La vera filosofia deve essere essoterica o esoterica: rivolta a tutti gli esseri umani indistintamente, oppure rivolta solo a quei pochi che sono in grado di ricercare le più alte verità?

Diciamo “la vera filosofia”, e non soltanto “la filosofia”, intendendo per “vera” quella che si mostri capace non soltanto di illuminare le menti, ma anche di modificare radicalmente il modo di essere; di trasformare l’uomo vecchio in un uomo nuovo, rinato, per così dire, alla luce della verità che si è accesa in lui.

Vi sono, pertanto, almeno due grosse questioni sul tappeto: primo, se la filosofia sia soltanto una conoscenza astratta della verità, o se coincida con un mutato atteggiamento dell’uomo verso la vita; secondo, se la filosofia, intesa appunto nel senso più ampio del termine, ossia come conquista del sapere e, in ultima analisi, della verità, sia riservata a pochi o se possa divenire accessibile ai molti, anzi, a tutti, almeno in linea teorica.

Una terza questione, sottesa alle prime due, è se l’essere umano sia realmente suscettibile di cambiamento; se sia vero che un individuo può mutare il proprio modo di porsi di fronte alla vita e a se medesimo, non solo in superficie, ma anche in profondità; o se non sia vero, piuttosto, che nessuno cambia mai veramente, che nessuno impara mai a fondo le lezioni della vita e che ciascuno rimane sostanzialmente uguale a se stesso, pur modificando alcuni tratti esteriori.

Naturalmente, qui per “cambiamento” non si intende il ripudio di vecchie idee e l’adesione a nuovi sistemi di credenze, ma si intende un diverso modo di porsi a livello profondo, che implica una sensibilità nuova e un modo di ragionare nuovo, a prescindere dai contenuti specifici delle nuove (o delle vecchie) idee e credenze.

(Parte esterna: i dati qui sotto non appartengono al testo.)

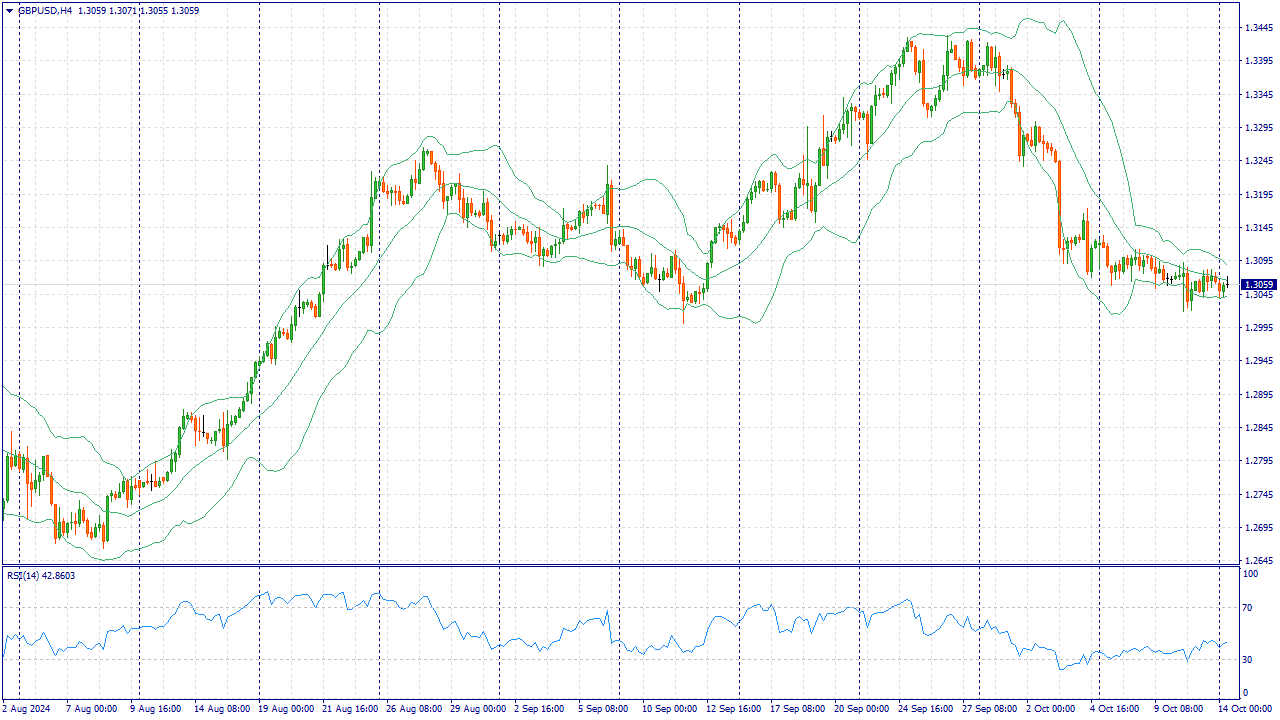This screenshot has width=1280, height=720.
Task: Click the 1.3195 price scale level
Action: [1257, 194]
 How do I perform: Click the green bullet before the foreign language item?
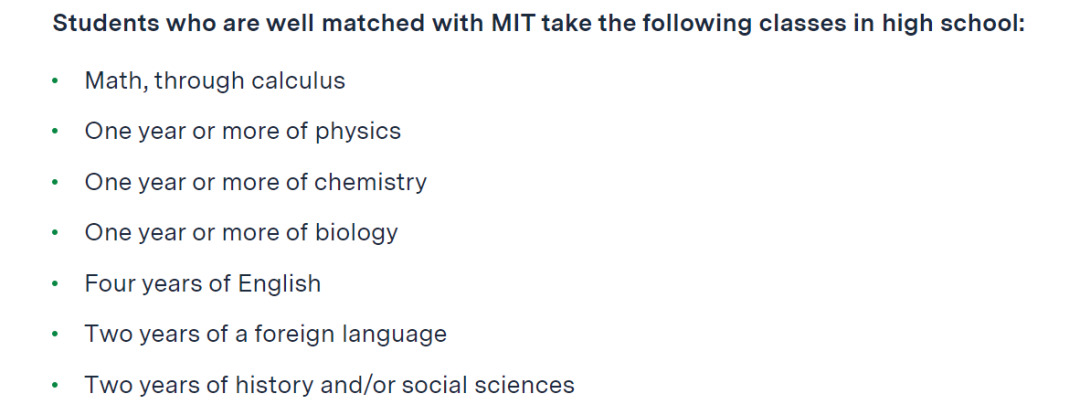point(55,334)
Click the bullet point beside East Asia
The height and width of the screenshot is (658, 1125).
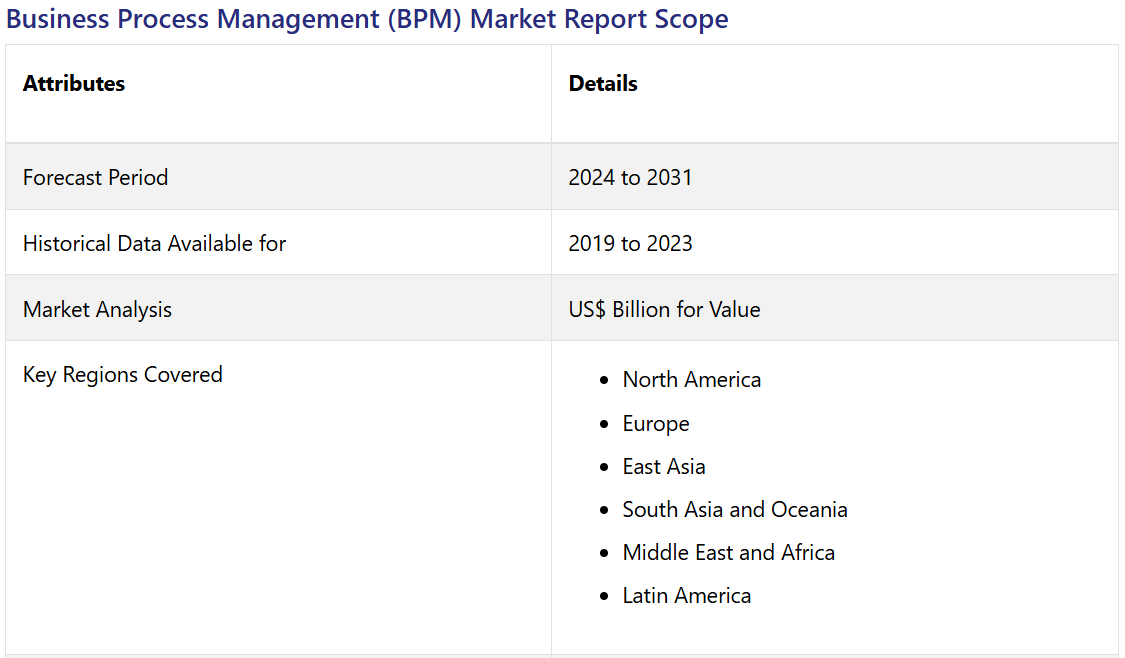click(603, 468)
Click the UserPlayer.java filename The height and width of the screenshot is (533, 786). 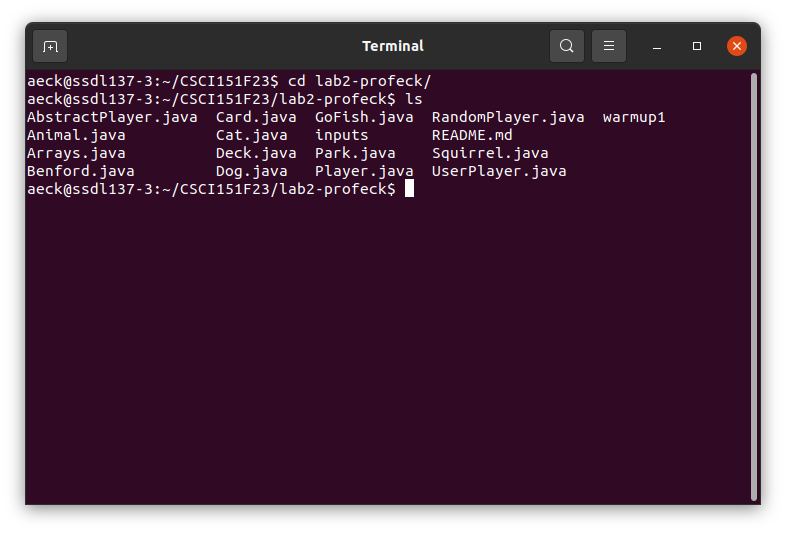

Ci sia permesso di mettere fra parentesi quest’ultima questione, pur consapevoli della sua estrema importanza; o meglio, ci sia concesso di arrivare subito alla conclusione, che meriterebbe invece un’ampia catena di ragionamenti, per affermare che sì, l’essere umano - a determinate condizioni - è suscettibile di cambiare profondamente la propria natura, di far morire in sé l’uomo vecchio per dare vita a un uomo nuovo; cosa che, del resto, è possibile osservare nell’esperienza della vita quotidiana, anche se si tratta di casi piuttosto rari e, sovente, poco appariscenti.

Veniamo alla prima questione che avevamo posto: la vera filosofia, ossia l’amore del sapere vero, non può essere, a nostro giudizio, un fatto puramente teorico, perché, se così fosse, essa si risolverebbe in una sorta di tecnica; mentre ciò che la caratterizza essenzialmente è la dimensione della ricerca personale, del mettersi interamente in gioco, dell’esplorare strade sconosciute o poco battute e, quindi, la capacità di fare una esperienza totale, che non coinvolge solo la facoltà razionale, ma tutta la vita spirituale dell’individuo.

Infatti è tutta l’anima che cerca la verità, di cui è ardentemente assetata, e non solo la mente razionale; la vera sapienza, dunque, non può consistere nell’impadronirsi di determinati contenuti intellettuali e nel riuscire a padroneggiarli secondo le regole della logica, ma nel pervenire a una visione radicalmente nuova del reale, tale da rischiarare ciò che prima era oscuro e da liberare l’anima da dubbi, incertezze, angosce e timori.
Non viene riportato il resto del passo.